BEGIN RECORD EXTRACTS

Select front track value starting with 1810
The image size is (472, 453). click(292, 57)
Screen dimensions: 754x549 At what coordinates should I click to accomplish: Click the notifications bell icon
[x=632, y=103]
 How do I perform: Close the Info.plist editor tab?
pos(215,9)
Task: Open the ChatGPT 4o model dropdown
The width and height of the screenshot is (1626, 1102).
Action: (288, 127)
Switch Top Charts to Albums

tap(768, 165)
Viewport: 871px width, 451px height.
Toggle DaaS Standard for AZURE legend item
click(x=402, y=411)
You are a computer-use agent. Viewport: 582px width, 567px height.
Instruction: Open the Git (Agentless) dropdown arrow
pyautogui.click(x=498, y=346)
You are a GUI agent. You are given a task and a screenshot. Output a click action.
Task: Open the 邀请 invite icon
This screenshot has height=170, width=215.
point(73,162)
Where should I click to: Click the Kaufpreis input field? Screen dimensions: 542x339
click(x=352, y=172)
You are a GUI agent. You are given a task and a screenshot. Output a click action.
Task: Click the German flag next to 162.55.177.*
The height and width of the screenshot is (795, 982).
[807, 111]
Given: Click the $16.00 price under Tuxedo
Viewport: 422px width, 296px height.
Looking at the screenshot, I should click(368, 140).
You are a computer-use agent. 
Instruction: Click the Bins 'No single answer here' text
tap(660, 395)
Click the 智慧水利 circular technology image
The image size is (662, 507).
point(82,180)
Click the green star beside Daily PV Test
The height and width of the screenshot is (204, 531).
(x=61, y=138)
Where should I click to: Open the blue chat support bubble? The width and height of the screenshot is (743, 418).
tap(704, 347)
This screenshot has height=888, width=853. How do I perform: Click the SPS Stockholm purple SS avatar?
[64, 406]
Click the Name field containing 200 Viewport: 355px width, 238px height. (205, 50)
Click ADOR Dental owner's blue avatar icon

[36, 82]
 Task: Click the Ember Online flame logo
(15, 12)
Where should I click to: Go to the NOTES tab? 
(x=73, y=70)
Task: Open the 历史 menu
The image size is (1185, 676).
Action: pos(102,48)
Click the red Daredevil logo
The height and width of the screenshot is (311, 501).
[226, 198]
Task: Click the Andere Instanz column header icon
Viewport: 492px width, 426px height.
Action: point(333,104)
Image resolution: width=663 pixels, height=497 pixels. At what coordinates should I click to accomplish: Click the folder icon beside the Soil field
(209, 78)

END RECORD EXTRACTS

> _ASSIGNMENT_
Return exactly the lines from the one containing "Task: Click the Ember Online flame logo" to the last line of the data, and nothing more.

> _EXERCISE SOLUTION_
 Task: Click the Ember Online flame logo
(15, 12)
Where should I click to: Go to the NOTES tab? 
(x=73, y=70)
Task: Open the 历史 menu
The image size is (1185, 676).
Action: pos(102,48)
Click the red Daredevil logo
The height and width of the screenshot is (311, 501).
[226, 198]
Task: Click the Andere Instanz column header icon
Viewport: 492px width, 426px height.
Action: point(333,104)
Image resolution: width=663 pixels, height=497 pixels. At what coordinates should I click to accomplish: Click the folder icon beside the Soil field
(209, 78)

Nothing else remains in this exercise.